**SET TASK**
Gather each line from the items below that contains the word "dropdown", and copy those lines in full.

**Entries on where items appear**
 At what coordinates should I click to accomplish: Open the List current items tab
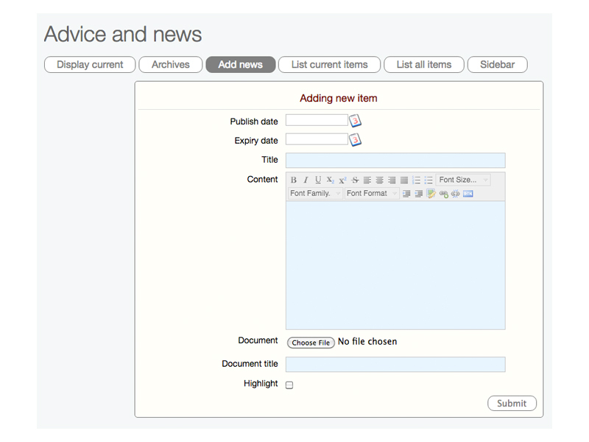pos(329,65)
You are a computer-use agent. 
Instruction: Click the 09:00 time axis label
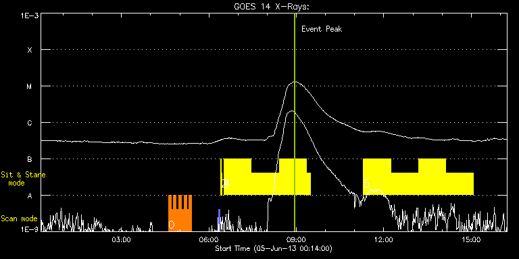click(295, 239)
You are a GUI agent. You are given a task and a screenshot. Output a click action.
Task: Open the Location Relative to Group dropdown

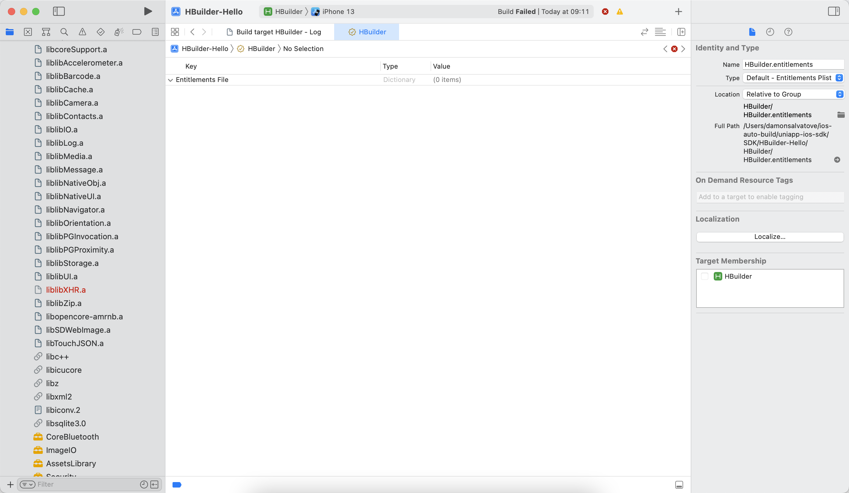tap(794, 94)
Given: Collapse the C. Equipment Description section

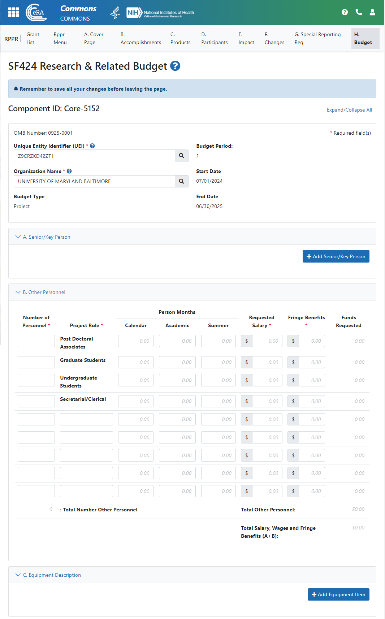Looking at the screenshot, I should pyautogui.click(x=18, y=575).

--

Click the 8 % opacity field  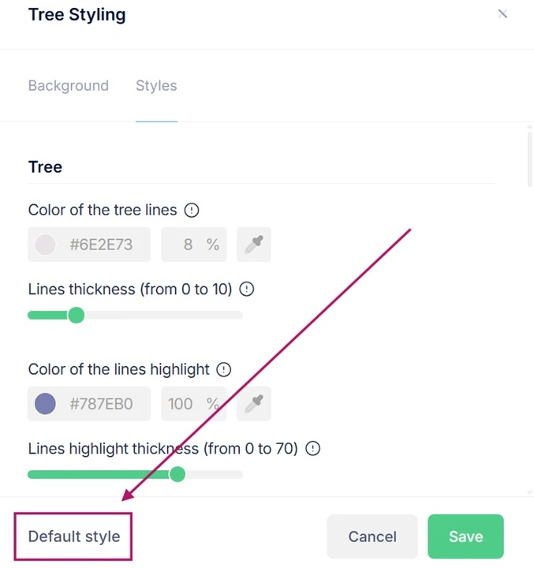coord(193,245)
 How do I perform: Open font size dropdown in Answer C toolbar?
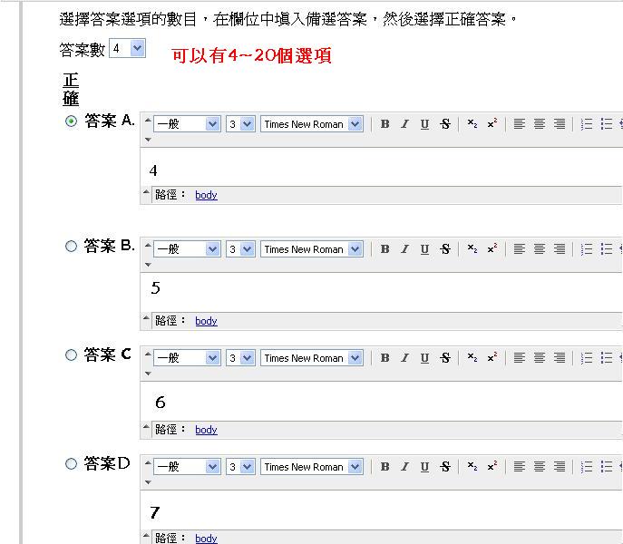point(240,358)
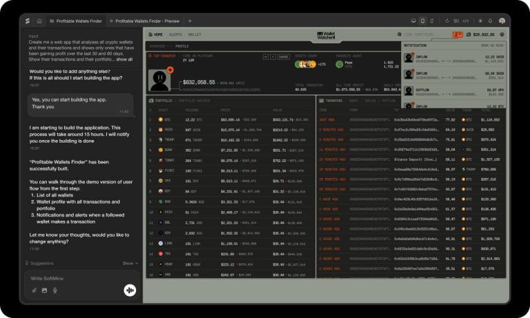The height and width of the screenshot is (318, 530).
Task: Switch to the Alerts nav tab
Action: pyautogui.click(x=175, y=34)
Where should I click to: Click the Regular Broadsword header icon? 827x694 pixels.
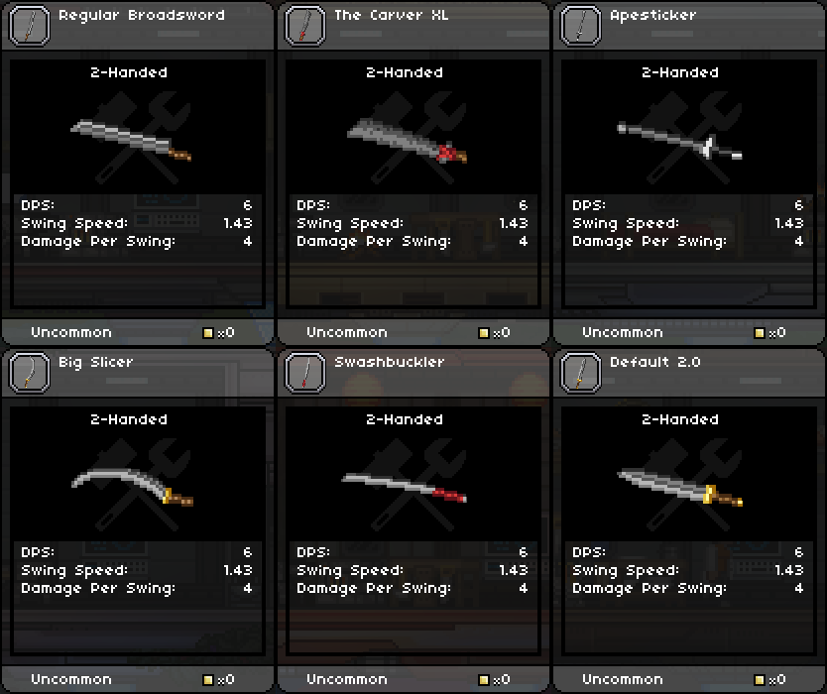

**WRITTEN REPLY**
Task: Open the Location Relative to Group dropdown
 How do I perform: Open font size dropdown in Answer C toolbar?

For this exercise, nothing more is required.